Ernest Watkins

Personal information
- Full name: Alfred Ernest Watkins
- Date of birth: 26 June 1878
- Place of birth: Llanwnnog, Wales
- Date of death: 7 December 1957 (aged 79)
- Place of death: Barking, England
- Position: Inside-forward

Senior career*
- Years: Team / Apps / (Gls)
- 1894–1895: Caersws
- 1895–1897: Oswestry
- 1897–1899: Leicester Fosse / 31 / (12)
- 1899–1901: Aston Villa / 1 / (0)
- 1901: Grimsby Town / 11 / (5)
- 1901–1906: Millwall Athletic
- 1906–190?: Southend United

International career
- 1898–1904: Wales / 5 / (0)

= Alfred Ernest Watkins =

Welsh footballer

Alfred Ernest Watkins (26 June 1878 – 7 December 1957), also known as Fred Watkins, was a Welsh international footballer who played as an inside-forward or winger.

Watkins played club football for Leicester Fosse, Aston Villa, Grimsby Town and Millwall Athletic.
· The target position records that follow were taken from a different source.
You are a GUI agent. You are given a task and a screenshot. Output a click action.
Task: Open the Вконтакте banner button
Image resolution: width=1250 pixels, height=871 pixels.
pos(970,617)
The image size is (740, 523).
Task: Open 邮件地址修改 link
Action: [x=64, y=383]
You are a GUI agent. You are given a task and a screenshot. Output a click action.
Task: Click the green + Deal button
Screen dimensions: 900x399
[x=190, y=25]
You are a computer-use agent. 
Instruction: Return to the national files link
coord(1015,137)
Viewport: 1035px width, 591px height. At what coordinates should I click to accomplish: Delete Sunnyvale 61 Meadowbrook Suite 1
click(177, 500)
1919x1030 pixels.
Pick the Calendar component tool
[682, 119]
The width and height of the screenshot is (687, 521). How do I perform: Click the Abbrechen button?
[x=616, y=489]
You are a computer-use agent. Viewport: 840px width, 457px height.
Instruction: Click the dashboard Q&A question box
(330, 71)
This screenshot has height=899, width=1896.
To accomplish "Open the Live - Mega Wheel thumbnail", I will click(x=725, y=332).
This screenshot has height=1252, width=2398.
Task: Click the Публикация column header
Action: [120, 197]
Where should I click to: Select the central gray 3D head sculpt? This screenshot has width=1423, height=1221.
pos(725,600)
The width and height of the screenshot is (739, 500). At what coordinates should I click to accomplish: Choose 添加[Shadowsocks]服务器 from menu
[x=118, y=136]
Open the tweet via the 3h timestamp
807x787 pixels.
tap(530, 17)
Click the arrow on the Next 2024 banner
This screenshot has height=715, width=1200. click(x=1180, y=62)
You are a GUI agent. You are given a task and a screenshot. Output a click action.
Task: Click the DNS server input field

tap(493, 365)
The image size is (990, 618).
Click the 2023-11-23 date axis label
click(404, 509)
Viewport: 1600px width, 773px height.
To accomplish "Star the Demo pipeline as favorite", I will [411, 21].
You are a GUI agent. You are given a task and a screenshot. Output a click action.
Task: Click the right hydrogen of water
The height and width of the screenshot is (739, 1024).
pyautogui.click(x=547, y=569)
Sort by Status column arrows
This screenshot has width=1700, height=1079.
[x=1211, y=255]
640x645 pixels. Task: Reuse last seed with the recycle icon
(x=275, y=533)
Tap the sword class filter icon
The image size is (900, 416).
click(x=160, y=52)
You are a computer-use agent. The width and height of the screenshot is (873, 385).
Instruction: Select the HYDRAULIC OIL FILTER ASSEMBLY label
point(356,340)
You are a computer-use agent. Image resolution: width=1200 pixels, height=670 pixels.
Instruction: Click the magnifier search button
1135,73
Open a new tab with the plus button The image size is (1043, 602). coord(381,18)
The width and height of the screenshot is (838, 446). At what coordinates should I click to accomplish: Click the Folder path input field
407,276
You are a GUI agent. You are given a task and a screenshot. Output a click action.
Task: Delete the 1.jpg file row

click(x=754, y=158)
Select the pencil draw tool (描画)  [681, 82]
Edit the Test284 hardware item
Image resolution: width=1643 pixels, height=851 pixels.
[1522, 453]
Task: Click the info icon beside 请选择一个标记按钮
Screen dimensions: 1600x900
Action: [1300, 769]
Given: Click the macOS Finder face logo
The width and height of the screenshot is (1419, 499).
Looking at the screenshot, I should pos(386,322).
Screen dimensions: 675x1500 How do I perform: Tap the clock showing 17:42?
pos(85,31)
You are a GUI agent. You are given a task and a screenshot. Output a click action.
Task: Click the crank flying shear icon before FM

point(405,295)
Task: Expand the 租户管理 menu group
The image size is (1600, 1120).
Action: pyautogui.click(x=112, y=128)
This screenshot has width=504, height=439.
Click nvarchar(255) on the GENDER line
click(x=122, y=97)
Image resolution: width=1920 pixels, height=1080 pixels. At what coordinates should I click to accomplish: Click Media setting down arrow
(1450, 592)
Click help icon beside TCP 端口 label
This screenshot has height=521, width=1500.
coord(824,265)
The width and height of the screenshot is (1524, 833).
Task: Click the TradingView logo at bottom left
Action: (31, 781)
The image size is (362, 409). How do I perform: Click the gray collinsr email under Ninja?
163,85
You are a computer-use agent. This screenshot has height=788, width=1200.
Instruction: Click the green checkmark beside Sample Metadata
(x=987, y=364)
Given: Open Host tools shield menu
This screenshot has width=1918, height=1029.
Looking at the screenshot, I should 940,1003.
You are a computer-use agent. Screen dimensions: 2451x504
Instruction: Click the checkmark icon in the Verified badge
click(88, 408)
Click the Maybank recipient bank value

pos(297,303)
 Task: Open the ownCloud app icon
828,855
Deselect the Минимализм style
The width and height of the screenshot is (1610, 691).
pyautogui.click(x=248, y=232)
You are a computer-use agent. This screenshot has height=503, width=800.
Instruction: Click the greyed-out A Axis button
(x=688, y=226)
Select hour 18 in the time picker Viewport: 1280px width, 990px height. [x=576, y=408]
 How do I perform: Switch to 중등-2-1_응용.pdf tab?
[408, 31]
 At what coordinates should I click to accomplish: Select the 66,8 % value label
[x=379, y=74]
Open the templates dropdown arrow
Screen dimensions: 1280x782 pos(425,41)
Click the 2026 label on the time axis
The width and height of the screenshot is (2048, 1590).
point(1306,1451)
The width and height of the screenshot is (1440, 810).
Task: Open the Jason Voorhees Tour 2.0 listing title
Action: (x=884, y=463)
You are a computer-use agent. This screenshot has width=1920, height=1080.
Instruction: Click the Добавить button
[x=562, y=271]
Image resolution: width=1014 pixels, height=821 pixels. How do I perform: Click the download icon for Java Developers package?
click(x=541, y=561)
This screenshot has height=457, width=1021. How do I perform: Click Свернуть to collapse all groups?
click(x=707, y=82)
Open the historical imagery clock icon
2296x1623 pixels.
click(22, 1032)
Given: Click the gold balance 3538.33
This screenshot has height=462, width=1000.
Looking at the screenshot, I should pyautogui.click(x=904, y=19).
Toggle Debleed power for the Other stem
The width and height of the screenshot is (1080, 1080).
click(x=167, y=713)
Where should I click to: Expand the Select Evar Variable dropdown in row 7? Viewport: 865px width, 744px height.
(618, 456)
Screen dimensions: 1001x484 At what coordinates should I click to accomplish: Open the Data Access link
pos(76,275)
In 1906, he signed to play in Southend United's inaugural season in the Southern League.

He was part of the Wales national football team between 1898 and 1904, playing five matches. He played his first match on 19 March 1898 against Scotland and his last match on 21 March 1904 against Ireland.

His younger brother, Walter Watkins, also played professional football.